Page:Joseph Reinach - Histoire de l’Affaire Dreyfus, Eugène Fasquelle, 1904, Tome 4.djvu/516

La bibliothèque libre.
Le texte de cette page a été corrigé et est conforme au fac-similé.
512
HISTOIRE DE L’AFFAIRE DREYFUS

IX

Tandis que le ministre de la Justice et le chef de la Cour les calomniaient et les sacrifiaient ainsi, les magistrats de la Chambre criminelle poursuivaient leur enquête, dans le même calme qu’auparavant et sans que rien ne transparût de leur intime douleur. On s’écarta seulement de Sevestre. Ils se dirent aussi qu’ils n’en seraient point là s’ils avaient traité, comme il l’eût fallu, quelques-uns des témoins d’hier en accusés de demain, et s’ils avaient usé davantage de leur droit de les questionner ; en résumé, s’ils avaient été des instructeurs sévères et non des auditeurs trop respectueux.
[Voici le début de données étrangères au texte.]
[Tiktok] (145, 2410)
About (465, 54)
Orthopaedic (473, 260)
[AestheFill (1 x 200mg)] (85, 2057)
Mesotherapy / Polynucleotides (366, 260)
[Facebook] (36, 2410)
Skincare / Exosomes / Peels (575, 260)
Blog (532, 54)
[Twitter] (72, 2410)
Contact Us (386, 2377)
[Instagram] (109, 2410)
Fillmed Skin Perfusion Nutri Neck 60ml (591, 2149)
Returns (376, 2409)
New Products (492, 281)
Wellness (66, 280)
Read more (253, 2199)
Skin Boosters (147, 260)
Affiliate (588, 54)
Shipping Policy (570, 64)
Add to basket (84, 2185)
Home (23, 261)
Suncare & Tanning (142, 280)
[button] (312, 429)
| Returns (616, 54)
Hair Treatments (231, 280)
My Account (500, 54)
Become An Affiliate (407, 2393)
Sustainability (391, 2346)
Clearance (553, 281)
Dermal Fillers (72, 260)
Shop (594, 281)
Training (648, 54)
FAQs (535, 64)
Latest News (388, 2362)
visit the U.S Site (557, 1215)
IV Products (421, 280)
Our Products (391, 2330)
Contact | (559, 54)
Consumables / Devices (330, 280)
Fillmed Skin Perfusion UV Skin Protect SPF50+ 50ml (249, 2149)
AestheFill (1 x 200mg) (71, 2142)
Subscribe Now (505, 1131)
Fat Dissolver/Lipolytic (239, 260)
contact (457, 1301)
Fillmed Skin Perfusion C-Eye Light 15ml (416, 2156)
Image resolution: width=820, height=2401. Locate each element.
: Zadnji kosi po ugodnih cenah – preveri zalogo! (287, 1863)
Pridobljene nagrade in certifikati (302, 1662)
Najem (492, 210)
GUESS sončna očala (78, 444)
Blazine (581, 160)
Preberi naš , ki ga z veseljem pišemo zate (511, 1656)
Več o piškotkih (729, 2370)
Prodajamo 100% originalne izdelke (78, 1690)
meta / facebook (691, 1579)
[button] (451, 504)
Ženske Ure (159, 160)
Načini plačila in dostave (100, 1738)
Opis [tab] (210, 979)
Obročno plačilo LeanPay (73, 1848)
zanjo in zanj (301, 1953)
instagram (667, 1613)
Leur excès de bienveillance pour des hommes qui portaient l’uniforme ne les a préservés ni des haines ni des lâchetés. Il a suffi qu’ils voulussent la vérité pour devenir suspects. La profonde pensée de Pascal leur revenait : « La justice sans la force est impuissante. » Ils n’avaient pas fait sentir suffisamment leur force. Ils eussent voulu faire la justice sans déshonorer trop de soldats et de politiques. Et Lœw, plus tard, dira noblement : « Si nous avons péché, ce n’est point par partialité pour Dreyfus, mais plutôt par partialité contre lui. » Mais, en même temps que ce regret, s’élevait en eux le sentiment consolateur qu’ils écrivaient dans l’histoire, avec leurs humiliations et leurs tristesses, une très grande page.

Ils entendirent, en janvier, plusieurs des principaux témoins.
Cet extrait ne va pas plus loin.